• _Text extract_:
■ ■ ■ ■ ■

View Full Version : X-115 GT-115 gear case guts

08-07-2011, 07:20 PM
Crazy Dave (who owns a highly profitable tick farm somewhere in the south) has been at it again ... he always wants to know what is inside things so he took this apart and figured out how it works.


08-07-2011, 07:28 PM
The double sided prop shaft gear that the red arrow points to has splines inside it and can slide front and back on the tube it is mounted on. That's right, its on a hollow tube, not directly on the shaft with the prop. The green arrows point to the tube. The prop shaft passes all the way thru it and is located and supported at the front by the tapered roller bearing.

08-07-2011, 07:58 PM
Now the reverse gear gets some arrows. It is always engaged to the back of the rear driveshaft gear. It is mounted on a bearing spinning on the tube ... a tube outside of a tube, so it does not cause the tube with the double sided gear to turn ... in fact, it turns the opposite direction of the tube, because its on the other side of that back gear.

08-07-2011, 08:04 PM
Next we revisit the first hollow tube that the double sided gear runs on. All 4 arrows point to different sections of one piece of metal ... the very long arrow points to "dogs" on it that will engage the shifter sleeve in a couple more posts

Lars Strom
08-07-2011, 09:09 PM
Hmm..interesting..I did not know how a two pinion gearcase with reverse worked..and I raced that gear case 1973.. the Evinrude 65SS used the old X-115 lower unit.

Thank you..now I can sleep good..

08-08-2011, 04:04 AM
Thank you for the lecture, Sam. I have never seen the inside of one of these, nor seen any catastrophic failure. Great OMC engineering! rgds.

08-08-2011, 09:24 AM
2 views of the shift slider that engages one set of shaft dogs or the other.

That this shift slider is hollow and cup shaped is very important, as you will see later.

It has internal splines that are always engaged to the actual center solid prop shaft and always turns with it. As we see it here the prop would be to the far left and the rear bearing and seal areas are visible

In the bottom picture, Dave is holding on to the slider; with it pulled farther forward than it naturally goes ... just so we can see the splines on the prop shaft while they are engaged to the slider.

■ ■ ■ ■ ■

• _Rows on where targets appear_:
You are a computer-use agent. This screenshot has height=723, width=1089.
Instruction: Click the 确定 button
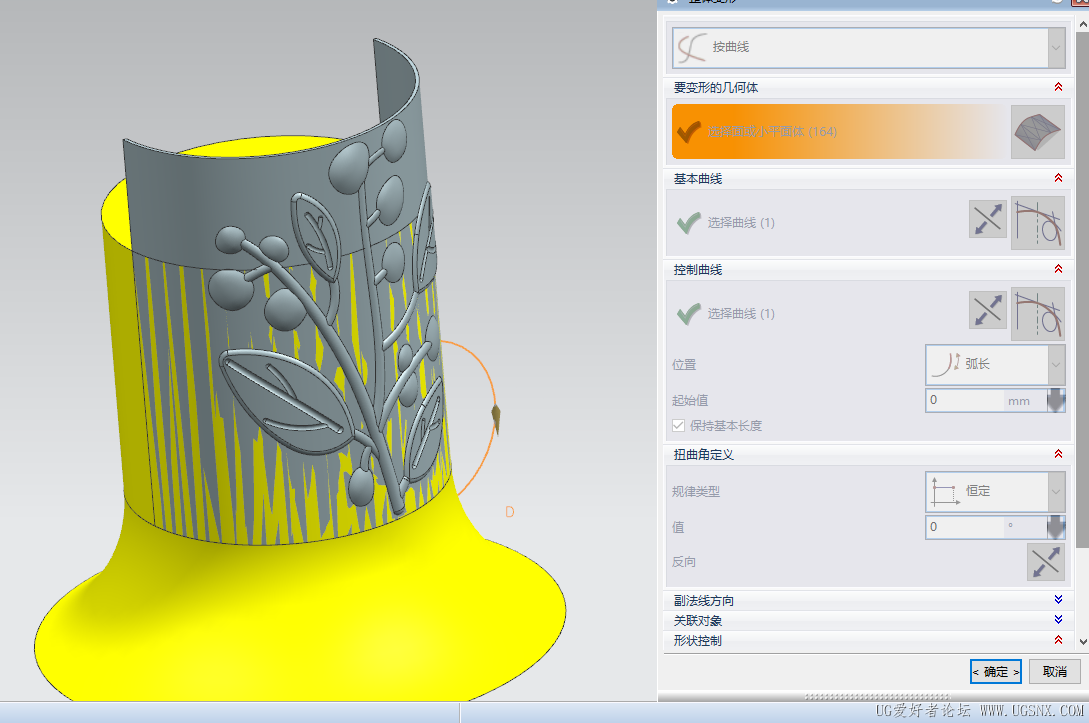pos(996,671)
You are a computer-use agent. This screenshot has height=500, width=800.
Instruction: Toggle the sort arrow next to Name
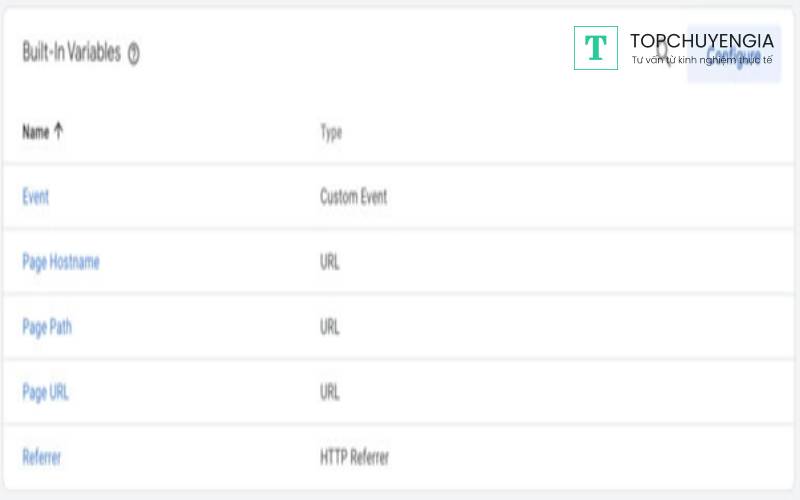point(59,131)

■ ■ ■ ■ ■

• _Direction A_: According to the gear case thread, what is the double sided prop shaft gear mounted on?
• _Direction B_: Pick up the gear case thread where it stops and write the next post.

• _Exercise result A_: It is mounted on a hollow tube, not directly on the shaft with the prop.

• _Exercise result B_:
08-08-2011, 09:31 AM
The hole in the prop shaft spline area is where a spring loaded ball goes to provide a neutral detent position. You can see the corresponding space inside the slider where there is a gap in the internal splines.

08-08-2011, 09:39 AM
Now we will put the shifter slider on the prop shaft in position to run the boat forward.

The pink arrow is pointing to the splines on the prop shaft where they are slightly visible.

The white arrows point to the tangs or "dogs" that engage to some other dogs for the actual shifting.

The slider is moved all the way to our left, in its closest to the prop position, that's why we can see a little bit of the prop shaft splines down in the cup where the pink arrow is pointing. You can also see the empty space behind the bottom dog inside the cup.

This is the solid prop shaft at the center of everything; the area at the right will slide into the hollow shaft where the gears are.

08-08-2011, 09:56 AM
Now we'll look at the hollow shaft again. Here is the end with the dogs for forward, all the way at the left side of the shaft where the black arrows are pointing. Pink arrow points to the hollow center of this shaft, that's where the solid center prop shaft goes .

08-08-2011, 10:04 AM
The reverse gear and its outer support bearing ... and the dogs made onto the back of the gear. The reverse gear is not attached to the outer bearing or the hollow tube inside the reverse gear, it floats in both.

08-08-2011, 10:29 AM
Here are the positions of the dogs on the shifter slider cup for each shift function.

When the cup is in the middle position being held by the detent spring ... the dogs inside the cup touch neither of the other shift dogs.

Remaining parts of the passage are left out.